DATA RECORDS Block Start
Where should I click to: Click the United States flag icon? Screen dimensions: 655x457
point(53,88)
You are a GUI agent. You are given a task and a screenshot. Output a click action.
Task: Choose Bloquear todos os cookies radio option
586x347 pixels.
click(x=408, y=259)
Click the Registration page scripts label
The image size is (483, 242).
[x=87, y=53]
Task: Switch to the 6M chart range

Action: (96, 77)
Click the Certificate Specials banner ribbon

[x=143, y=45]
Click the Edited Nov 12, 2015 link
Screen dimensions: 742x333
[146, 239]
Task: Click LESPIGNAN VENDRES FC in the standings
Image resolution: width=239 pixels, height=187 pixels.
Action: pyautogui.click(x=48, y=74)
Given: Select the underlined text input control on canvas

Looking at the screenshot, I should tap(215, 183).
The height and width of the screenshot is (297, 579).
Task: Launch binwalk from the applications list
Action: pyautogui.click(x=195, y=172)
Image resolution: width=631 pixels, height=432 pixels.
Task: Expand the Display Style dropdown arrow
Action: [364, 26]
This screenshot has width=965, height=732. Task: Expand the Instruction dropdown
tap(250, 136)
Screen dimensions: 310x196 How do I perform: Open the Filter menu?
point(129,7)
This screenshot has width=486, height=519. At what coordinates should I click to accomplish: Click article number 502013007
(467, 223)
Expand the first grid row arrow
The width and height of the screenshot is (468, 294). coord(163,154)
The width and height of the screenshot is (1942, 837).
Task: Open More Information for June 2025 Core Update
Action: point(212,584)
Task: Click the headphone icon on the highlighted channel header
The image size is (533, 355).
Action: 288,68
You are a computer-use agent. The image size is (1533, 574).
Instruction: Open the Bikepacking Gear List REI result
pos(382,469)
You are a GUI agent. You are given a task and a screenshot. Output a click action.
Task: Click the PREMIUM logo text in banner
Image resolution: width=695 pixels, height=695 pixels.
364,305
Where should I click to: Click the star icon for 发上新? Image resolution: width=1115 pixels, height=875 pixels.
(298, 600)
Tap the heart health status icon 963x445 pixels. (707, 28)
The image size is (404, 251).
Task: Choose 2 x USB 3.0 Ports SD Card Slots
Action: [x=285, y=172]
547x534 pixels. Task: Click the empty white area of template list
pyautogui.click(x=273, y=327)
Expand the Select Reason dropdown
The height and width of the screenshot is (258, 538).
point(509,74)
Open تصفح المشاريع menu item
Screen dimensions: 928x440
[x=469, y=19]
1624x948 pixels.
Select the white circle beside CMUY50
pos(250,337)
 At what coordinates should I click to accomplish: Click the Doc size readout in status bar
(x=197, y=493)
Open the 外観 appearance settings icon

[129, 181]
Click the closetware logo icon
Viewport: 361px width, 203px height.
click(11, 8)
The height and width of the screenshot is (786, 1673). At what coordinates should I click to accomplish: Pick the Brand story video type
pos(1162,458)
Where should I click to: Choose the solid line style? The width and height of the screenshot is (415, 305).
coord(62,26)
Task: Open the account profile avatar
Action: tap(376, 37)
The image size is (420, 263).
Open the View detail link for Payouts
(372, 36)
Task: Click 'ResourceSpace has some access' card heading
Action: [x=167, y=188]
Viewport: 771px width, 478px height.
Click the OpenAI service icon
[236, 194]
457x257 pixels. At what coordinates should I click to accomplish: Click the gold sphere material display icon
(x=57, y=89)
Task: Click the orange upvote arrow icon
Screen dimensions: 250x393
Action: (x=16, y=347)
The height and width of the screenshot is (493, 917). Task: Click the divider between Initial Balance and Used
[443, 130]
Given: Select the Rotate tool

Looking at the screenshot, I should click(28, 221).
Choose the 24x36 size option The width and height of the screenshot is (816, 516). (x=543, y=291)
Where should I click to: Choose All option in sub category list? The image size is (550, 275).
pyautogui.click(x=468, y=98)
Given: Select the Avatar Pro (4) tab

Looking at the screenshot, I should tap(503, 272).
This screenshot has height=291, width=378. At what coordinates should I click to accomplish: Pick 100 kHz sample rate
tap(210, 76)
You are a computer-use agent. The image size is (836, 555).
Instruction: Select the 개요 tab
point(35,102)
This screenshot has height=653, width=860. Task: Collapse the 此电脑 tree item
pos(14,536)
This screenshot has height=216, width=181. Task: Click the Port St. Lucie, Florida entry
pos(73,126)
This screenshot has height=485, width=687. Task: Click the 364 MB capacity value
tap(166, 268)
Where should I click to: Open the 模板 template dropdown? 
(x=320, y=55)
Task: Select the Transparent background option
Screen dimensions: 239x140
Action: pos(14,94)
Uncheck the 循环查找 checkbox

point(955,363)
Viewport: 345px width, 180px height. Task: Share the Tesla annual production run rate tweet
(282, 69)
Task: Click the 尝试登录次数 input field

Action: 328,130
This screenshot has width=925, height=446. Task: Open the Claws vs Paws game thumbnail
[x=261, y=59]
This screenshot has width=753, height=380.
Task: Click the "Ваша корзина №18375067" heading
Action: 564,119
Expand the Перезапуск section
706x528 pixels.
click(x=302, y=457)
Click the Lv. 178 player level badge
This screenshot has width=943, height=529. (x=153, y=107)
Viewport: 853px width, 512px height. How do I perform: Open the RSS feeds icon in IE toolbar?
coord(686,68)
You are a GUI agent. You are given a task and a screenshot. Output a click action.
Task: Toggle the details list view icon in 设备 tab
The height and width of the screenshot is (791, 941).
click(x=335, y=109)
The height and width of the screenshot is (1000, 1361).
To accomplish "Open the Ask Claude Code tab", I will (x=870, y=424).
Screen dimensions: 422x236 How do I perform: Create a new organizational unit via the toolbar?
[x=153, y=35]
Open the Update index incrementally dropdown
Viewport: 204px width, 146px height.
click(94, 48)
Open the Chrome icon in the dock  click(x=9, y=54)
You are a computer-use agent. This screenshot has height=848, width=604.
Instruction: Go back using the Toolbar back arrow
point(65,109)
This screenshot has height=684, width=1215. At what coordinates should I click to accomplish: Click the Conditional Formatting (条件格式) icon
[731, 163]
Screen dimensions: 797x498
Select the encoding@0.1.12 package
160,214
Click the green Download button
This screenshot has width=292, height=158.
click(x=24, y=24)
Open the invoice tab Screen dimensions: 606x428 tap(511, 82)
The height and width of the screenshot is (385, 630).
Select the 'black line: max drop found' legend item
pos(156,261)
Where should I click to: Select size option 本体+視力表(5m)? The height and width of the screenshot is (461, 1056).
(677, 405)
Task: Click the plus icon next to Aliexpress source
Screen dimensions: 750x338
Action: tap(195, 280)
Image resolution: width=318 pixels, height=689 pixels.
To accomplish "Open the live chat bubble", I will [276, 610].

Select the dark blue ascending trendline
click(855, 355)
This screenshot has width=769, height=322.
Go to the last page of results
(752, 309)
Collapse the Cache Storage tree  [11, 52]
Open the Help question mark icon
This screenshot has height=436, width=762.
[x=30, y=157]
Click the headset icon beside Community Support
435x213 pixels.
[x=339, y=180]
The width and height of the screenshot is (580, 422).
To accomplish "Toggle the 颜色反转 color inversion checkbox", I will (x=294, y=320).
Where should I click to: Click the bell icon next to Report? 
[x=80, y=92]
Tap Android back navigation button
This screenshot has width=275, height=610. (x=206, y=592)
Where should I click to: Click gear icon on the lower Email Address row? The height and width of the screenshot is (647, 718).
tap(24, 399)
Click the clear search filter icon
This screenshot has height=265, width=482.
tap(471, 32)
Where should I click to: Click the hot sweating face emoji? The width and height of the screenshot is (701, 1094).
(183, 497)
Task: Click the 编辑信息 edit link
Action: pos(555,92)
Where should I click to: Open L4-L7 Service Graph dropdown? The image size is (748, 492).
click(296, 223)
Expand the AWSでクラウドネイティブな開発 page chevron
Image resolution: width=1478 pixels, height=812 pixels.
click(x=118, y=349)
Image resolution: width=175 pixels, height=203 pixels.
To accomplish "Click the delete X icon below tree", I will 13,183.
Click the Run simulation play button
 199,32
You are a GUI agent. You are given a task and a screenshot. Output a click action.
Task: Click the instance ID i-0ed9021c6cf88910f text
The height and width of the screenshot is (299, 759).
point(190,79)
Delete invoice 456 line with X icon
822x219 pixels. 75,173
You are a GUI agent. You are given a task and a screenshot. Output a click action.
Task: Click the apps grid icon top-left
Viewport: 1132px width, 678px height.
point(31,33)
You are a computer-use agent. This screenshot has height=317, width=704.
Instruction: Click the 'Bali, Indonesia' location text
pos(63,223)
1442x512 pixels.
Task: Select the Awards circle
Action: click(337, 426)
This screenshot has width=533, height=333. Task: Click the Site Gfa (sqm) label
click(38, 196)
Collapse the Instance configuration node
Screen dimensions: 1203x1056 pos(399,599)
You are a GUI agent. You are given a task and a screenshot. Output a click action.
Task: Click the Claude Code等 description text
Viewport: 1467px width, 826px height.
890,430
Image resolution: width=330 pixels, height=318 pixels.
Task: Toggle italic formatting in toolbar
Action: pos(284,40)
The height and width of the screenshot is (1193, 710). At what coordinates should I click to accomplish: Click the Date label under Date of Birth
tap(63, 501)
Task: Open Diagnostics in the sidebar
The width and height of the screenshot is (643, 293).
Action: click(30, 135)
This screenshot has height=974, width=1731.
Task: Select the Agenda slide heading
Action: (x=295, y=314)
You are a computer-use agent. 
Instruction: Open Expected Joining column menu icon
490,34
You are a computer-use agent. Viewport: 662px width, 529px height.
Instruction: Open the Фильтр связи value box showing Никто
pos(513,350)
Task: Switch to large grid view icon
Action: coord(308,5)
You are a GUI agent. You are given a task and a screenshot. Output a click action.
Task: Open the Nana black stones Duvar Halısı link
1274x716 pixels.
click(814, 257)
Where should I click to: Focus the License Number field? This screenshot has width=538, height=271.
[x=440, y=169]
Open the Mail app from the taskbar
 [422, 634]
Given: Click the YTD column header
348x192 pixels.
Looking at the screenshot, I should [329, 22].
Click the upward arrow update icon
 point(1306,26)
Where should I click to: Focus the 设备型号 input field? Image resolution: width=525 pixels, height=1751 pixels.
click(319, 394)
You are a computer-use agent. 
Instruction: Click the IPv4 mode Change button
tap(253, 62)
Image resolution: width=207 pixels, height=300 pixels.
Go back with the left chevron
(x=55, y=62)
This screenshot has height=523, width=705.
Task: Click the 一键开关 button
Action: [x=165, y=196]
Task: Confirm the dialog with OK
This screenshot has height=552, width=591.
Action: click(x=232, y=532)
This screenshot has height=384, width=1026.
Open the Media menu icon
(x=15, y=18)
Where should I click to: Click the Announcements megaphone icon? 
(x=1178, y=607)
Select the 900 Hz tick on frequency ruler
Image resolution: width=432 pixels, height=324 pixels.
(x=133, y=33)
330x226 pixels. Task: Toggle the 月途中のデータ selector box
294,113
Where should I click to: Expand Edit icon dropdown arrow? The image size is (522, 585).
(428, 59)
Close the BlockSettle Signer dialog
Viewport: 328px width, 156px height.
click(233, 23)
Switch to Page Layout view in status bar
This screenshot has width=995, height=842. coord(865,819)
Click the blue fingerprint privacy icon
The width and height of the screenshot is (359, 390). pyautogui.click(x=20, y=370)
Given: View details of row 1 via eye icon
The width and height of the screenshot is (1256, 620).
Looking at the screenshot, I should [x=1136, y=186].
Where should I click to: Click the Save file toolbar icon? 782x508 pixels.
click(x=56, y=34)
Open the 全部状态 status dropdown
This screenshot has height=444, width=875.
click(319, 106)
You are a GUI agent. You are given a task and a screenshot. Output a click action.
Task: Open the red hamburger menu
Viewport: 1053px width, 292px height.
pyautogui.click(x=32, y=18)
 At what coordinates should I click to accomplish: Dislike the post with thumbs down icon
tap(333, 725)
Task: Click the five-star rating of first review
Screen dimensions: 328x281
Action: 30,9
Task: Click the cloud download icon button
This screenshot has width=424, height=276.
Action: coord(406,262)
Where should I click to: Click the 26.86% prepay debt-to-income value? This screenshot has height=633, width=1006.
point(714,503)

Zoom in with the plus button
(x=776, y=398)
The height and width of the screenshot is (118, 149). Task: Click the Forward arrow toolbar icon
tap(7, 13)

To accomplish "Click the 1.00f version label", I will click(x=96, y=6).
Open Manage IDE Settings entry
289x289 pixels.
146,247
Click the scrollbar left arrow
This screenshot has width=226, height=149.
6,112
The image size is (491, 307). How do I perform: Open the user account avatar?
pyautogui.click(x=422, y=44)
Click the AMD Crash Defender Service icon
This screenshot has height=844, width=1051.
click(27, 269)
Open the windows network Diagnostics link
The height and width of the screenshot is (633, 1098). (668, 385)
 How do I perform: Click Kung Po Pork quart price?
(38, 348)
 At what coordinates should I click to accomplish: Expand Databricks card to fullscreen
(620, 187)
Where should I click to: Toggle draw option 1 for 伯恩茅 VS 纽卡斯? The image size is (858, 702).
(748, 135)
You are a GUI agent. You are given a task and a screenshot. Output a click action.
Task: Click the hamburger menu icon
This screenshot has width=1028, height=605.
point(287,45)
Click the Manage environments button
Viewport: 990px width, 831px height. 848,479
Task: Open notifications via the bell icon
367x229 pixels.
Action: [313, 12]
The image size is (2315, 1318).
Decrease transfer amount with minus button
DATA RECORDS Block End
When you repeat the lines, start with the first line of the material and end with the line that contains "Task: Choose Bloquear", keeping both and reproducing each exactly, with nothing added.

◆ ANSWER TO THE PROBLEM ◆
Where should I click to: Click the United States flag icon? Screen dimensions: 655x457
point(53,88)
You are a GUI agent. You are given a task and a screenshot. Output a click action.
Task: Choose Bloquear todos os cookies radio option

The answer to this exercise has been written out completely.